Syrian rebel militias have clashed with YPG forces, which took the opportunity to seize traditionally Arab towns north of the city of Aleppo during a Russian-backed Assad offensive last February. Both Kurdish-dominated forces and Syrian rebels backed by Turkey are converging on al-Bab, northeast of Aleppo, in a race to take the town from IS.
Speaking in Ankara to the families of veterans, Erdogan reiterated his determination to maintain the push toward al-Bab. After that, he said, the rebels, with Turkish air, artillery and special forces support, would turn their attention to Raqqa.
“I had a long conversation with Mr.
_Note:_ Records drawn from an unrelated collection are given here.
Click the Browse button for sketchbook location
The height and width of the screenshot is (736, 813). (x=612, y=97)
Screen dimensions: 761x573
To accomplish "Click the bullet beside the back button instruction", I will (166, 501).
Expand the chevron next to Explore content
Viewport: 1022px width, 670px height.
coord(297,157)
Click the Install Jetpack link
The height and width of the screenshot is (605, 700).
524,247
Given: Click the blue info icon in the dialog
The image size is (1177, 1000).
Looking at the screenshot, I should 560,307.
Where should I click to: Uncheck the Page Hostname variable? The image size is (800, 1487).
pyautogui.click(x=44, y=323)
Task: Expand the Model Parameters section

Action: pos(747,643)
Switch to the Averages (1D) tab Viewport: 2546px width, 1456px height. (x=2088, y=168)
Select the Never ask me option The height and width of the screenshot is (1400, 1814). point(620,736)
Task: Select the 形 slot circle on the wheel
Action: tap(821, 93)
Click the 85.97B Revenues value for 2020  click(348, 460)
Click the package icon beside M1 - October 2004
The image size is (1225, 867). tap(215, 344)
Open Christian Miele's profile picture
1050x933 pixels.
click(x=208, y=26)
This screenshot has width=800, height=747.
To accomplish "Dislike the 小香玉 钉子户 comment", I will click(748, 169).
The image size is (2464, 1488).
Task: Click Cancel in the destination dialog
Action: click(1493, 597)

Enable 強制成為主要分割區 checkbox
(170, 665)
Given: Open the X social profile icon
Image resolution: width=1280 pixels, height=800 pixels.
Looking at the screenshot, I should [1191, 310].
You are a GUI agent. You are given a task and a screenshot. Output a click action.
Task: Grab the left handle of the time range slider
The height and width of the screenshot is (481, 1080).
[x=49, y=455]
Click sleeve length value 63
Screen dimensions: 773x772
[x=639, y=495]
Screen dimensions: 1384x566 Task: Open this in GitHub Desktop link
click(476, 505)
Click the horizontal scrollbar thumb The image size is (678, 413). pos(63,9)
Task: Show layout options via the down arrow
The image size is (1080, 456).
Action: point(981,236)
Obama last night and I told him that we’ll take these steps,” he said.
But it remains unclear whether Syrian rebel militias want, at this stage, to be drawn into what would be a prolonged and bloody fight over Raqqa. Rebel commanders working with the Turks told VOA that after al-Bab they want to bolster their comrades in the besieged city of Aleppo, where insurgents Friday announced they were mounting a new offensive to try to break a months-long siege by Assad’s forces, their second bid to do so.
The Turkish and American defense ministers, Fikri Isik and Carter, met in Brussels Thursday on the sidelines of a NATO meeting to discuss the anti-IS battles in Iraq and Syria. Isik told reporters that Ankara was pressing the U.S. to drop the PYD and to embrace the Free Syrian Army as the local force to liberate Raqqa.
“We will be insistent on this issue up to the end,” he said.